Problem requirements ->
Show every line from the data below that includes "agent".

Given information ->
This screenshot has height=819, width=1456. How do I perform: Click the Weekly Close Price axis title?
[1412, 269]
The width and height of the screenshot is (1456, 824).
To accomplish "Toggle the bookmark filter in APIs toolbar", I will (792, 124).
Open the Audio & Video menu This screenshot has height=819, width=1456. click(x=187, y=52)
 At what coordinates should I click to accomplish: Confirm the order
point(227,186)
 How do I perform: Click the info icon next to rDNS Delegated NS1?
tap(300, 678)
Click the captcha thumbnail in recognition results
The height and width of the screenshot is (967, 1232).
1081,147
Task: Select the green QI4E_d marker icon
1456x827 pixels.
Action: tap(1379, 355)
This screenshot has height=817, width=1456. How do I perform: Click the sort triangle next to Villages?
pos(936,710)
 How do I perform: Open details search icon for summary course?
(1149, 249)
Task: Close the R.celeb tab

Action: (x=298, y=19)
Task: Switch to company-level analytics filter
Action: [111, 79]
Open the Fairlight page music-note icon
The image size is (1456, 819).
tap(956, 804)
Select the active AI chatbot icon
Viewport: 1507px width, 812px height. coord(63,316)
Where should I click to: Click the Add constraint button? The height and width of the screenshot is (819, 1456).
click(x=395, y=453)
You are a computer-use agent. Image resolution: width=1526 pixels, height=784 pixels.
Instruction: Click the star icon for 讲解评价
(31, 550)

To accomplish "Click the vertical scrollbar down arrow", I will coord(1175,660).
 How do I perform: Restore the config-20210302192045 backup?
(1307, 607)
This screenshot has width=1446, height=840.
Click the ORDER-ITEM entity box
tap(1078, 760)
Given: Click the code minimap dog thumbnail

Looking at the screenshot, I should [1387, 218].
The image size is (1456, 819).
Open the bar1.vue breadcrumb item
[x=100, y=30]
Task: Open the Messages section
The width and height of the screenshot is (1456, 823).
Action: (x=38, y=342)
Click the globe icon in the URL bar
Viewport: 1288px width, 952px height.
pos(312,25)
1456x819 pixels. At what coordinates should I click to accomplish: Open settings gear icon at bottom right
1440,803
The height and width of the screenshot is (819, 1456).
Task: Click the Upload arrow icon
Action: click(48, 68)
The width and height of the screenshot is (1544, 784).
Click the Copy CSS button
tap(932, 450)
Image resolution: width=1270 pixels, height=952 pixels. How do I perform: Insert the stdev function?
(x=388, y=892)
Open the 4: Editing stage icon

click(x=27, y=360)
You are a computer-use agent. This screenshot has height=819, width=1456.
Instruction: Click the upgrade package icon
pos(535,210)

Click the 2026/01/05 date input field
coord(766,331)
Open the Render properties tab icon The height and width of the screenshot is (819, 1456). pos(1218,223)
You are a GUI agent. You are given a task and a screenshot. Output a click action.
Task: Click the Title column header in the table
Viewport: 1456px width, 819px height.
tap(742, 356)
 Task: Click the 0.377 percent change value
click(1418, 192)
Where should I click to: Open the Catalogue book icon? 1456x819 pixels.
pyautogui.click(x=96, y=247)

Written answer ->
You are a computer-use agent. Image resolution: width=1526 pixels, height=784 pixels.
You are a computer-use agent. This screenshot has height=819, width=1456.
You are a GUI agent. You are given a task and a screenshot. Output a click action.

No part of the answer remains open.